Task prompt:
Reproduce exactly the lines below from the one containing "Open the more options menu in right header" through the one containing "The image size is (1512, 789).", including both, and nothing else.
:::
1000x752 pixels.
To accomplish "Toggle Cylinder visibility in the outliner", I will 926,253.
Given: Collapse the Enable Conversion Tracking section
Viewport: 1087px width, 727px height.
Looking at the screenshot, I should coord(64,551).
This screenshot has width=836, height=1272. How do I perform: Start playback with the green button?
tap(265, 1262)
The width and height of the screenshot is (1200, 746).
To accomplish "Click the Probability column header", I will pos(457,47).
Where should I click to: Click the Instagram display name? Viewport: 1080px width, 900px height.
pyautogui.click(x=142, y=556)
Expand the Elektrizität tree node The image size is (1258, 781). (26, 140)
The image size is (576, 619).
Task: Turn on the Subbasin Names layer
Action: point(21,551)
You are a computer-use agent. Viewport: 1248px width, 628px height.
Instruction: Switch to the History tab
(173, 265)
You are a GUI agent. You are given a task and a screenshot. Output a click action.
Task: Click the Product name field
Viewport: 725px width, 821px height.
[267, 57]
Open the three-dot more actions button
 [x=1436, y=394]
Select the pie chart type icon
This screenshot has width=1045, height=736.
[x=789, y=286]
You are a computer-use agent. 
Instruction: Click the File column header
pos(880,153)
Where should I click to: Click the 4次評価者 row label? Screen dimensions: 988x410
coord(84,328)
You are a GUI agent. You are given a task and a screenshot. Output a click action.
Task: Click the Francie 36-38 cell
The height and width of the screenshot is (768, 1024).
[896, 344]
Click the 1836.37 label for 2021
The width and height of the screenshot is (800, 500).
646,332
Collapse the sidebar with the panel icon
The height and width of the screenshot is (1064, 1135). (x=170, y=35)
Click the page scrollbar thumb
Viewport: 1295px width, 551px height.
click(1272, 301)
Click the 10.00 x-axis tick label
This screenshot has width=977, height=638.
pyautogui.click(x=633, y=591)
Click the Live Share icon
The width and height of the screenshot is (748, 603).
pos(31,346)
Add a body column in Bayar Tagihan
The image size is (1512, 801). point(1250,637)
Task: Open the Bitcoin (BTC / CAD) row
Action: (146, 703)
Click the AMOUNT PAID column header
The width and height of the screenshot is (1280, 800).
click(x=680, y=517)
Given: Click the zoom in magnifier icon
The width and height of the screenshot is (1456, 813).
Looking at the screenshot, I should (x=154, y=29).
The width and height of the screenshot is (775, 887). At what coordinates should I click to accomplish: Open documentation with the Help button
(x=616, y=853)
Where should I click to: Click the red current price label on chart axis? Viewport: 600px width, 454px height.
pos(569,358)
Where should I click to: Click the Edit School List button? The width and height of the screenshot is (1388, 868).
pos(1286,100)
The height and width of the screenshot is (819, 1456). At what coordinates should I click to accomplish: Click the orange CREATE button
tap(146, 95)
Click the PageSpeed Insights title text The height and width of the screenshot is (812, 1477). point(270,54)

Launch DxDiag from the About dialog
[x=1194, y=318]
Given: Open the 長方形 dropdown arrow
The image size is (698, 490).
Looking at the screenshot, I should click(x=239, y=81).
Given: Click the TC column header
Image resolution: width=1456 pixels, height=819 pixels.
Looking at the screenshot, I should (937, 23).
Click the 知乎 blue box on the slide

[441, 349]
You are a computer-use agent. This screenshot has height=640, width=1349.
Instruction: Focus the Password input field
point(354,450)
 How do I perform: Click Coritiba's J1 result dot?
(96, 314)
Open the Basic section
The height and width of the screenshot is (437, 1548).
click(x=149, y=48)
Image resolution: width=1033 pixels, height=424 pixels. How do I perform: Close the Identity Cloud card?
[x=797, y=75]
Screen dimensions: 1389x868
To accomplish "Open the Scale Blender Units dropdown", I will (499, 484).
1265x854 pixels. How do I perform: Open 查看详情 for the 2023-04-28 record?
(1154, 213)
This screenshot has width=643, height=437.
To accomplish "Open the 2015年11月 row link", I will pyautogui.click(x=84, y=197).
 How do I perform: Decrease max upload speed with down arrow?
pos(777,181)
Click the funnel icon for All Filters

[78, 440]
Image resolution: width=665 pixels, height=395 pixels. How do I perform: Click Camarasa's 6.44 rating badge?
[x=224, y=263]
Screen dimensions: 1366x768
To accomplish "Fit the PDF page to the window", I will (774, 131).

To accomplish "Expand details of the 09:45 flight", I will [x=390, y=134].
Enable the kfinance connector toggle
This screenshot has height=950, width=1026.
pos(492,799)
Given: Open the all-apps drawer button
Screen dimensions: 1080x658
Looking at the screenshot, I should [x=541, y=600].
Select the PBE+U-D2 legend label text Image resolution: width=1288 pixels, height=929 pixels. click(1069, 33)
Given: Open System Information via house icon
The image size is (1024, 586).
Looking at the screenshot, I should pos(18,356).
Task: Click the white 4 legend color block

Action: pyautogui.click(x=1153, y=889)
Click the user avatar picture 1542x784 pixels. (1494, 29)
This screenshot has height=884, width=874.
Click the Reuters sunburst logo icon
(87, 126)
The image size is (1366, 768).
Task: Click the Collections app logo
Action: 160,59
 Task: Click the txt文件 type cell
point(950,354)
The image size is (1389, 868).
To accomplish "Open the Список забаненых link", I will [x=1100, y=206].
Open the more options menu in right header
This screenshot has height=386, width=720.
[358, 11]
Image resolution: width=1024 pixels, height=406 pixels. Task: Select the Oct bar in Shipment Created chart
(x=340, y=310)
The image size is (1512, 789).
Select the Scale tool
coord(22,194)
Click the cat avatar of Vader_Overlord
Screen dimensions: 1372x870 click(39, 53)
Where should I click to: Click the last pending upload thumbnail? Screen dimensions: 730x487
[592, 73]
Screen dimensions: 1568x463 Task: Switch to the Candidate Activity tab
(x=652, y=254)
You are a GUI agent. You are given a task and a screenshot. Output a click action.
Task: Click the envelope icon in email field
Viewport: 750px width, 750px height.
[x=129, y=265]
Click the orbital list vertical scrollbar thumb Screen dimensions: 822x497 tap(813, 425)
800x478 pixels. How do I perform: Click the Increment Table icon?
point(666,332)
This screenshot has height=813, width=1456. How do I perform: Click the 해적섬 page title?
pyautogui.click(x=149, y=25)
:::
Task solution:
Open the more options menu in right header
This screenshot has height=386, width=720.
[358, 11]
Image resolution: width=1024 pixels, height=406 pixels. Task: Select the Oct bar in Shipment Created chart
(x=340, y=310)
The image size is (1512, 789).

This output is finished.